■ **Текст для чтения**:

Валентине Алексеевне Синкевич, представительнице второй волны русской эмиграции в Америке, 29 сентября 2011 года исполняется 85 лет. Редакция «Чайки» поздравляет ее с этой замечательной датой!
Ирина Чайковская: — Валентина Алексеевна, пожалуйста, расскажите немного о вашей семье — о родителях. Каким образом они оказались в Остре, чем там занимались. В 15 лет попав на принудительные работы в Германии, вы фактически лишились семьи. Какие у вас остались воспоминания о родителях? Знаете ли вы об их жизни в военное и послевоенное время? Что сталось с вашей сестрой?
Валентина Синкевич: — Коротко рассказать о моих родителях довольно трудно, так как жизнь их была очень сложной, можно даже сказать — трагической. Начну с того, что жили они не в свое время, то есть жили во времени, в которое совершенно не вписывались. Даже я, еще ребенком, замечала «чужеродность» своих родителей, их несовместимость со многими людьми — с культурным уровнем, да и с внешним видом этих людей. К тому же, было и весьма опасное «социальное происхождение»: мать — дочь генерала царской армии, отец — сын священника. Оба потомственные дворяне. И родственники за границей, включая дальнего, но всё же родича — Игоря Ивановича Сикорского. (Моя бабушка по отцовской линии, урожденная Сикорская, была родной сестрой отца авиаконструктора). Вот от всего этого мои родители-киевляне забились в Остер, провинциальный городок Черниговской области. Я уверена, что таким образом они спасли свою жизнь: оба умерли «своей» смертью, что, опять-таки, для того времени и с теми биографическими данными, было совсем не просто. Они жили под страхом ареста, и мы, моя старшая сестра Ирина и я, остро ощущали этот страх. В Остре отец, юрист по образованию, стал преподавать математику в двух остерских десятилетках, считая юридическую карьеру в те годы преступной. А мать работала на метеорологической станции. Жили мы очень бедно, гораздо хуже коренных остерских жителей, потому что в революцию родители потеряли всё до нитки. Особенно это коснулось матери: она была из богатой семьи. Отец умер в 1939-мгоду, а мать в 1952-м.
Родители очень серьезно занимались нашим воспитанием. С раннего детства они приучили нас к чтению хороших книг, за что я буду им благодарна до последнего своего вздоха. И так же воспитали любовь и сострадание к четвероногим, «меньшим братьям» человека. В основном последнему нас успешно учил отец, хотя я считаю, что его успех в большой мере зависел от унаследованных от него генов.

■ **Исходные данные**:

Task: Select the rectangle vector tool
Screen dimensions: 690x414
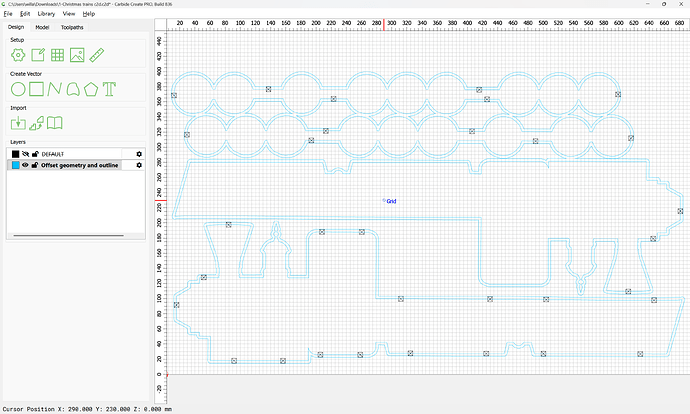Action: pyautogui.click(x=36, y=89)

■ **Задания**:
[A] Ответьте на вопросы по интервью с Валентиной Синкевич:
(i) Сколько лет исполняется Валентине Алексеевне 29 сентября 2011 года?
(ii) Где работала мать в Остре?
(iii) К чему родители приучили дочерей с раннего детства?
[B] Отредактируйте фрагмент интервью с Валентиной Синкевич, начиная со слов «Валентине Алексеевне Синкевич, представительнице» и заканчивая словами «с вашей сестрой?». Замените в нем «Германии» на «Австрии».
[C] Продолжите интервью с Валентиной Синкевич после его последнего предложения.
Строки никак не связаны с текстом.

■ **Ответы к заданиям**:
[A]
(i) 85 лет.
(ii) На метеорологической станции.
(iii) К чтению хороших книг.

[B]
Валентине Алексеевне Синкевич, представительнице второй волны русской эмиграции в Америке, 29 сентября 2011 года исполняется 85 лет. Редакция «Чайки» поздравляет ее с этой замечательной датой!
Ирина Чайковская: — Валентина Алексеевна, пожалуйста, расскажите немного о вашей семье — о родителях. Каким образом они оказались в Остре, чем там занимались. В 15 лет попав на принудительные работы в Австрии, вы фактически лишились семьи. Какие у вас остались воспоминания о родителях? Знаете ли вы об их жизни в военное и послевоенное время? Что сталось с вашей сестрой?

[C]
Военное время в России было для меня коротким. Помню страшный голод первой и последней моей зимы в оккупированном немцами Остре. А дальше — с 1942 года и до конца Третьего Рейха — немецкие остарбайтерские лагеря и принудительная работа (в моем случае — уборка бюргерских квартир). Только после войны я узнала о трагической смерти Ирины, которую очень любила, тосковала по ней даже больше, чем по матери. При освобождении Остра ее смертельно ранило осколком снаряда. Я написала домой через год после смерти Сталина, а мать умерла за год до того. Раньше не писала, боясь повредить сестре, не зная, что ее уже нет в живых.
— Знаю, что в Германии вы встретили русскую семью, которая вам помогала. Не расскажете ли об этих людях подробнее.
— По лагерным порядкам нам, остарбайтерам, полагалась свободная половина воскресенья. За пределы лагеря мы могли выходить, но только с нашивкой знака ОСТ на одежде. И вот как-то, в выходные часы на улицах Данцига, я случайно (случайно ли?) встретила пожилую чету, оживленно говорящую о чем-то по-русски. Мы познакомилась. Белоэмигранты, русские интеллигенты — Конрад Витальевич и Зинаида Васильевна Монастырские жили в Германии с начала двадцатых годов и были уже немецкими гражданами. Они очень заинтересовались мною, молодой девушкой оттуда. К концу войны, когда советские войска подходили к Данцигу, они приняли решение эвакуироваться. И выразили желание взять с собой меня. Я спорола нашивку ОСТ и отправилась с ними в путь, в нашем случае водный. Мы плыли из Данцига в Киль на пароходе, переполненном немецкими беженцами. Всю дорогу я молчала как рыба, дабы никто не узнал, что я никакая не немецкая беженка, а самый чистокровный «унтерменш». В другое время «провернуть» такое было бы просто невозможно. К моему счастью, немецкие блюстители тех порядков «работали» уже плохо, не до того было им — чуть не сказала «беднягам», но вовремя остановилась. Потом я жила рядом с Монастырскими в лагерях для «перемещенных лиц» (displaced persons, сокращенно — DP /ДиПи/). Конрад Витальевич умер еще в Германии, а Зинаида Васильевна, ставшая потом крестной матерью моей дочери Ани, в Америке. Детей у них не было. О нем и о ней у меня сохранилась самая светлая и благодарная память.
— В 1950 году в Америку вы ехали с мужем и маленькой дочкой. Как сложилась ваша личная жизнь?
— Да, в 1950-м году я вместе с мужем и трехлетней дочкой эмигрировала в Америку. Супружеская жизнь у нас не получилась, закончилась разводом.
— Из Германии вы везли с собой много тоненьких сборников «дипийских» поэтов; на пароходе, шедшем в Филадельфию, вашими спутниками были поэты Ольга Анстей и Иван Елагин. А когда сами начали писать? Откуда возникла эта потребность?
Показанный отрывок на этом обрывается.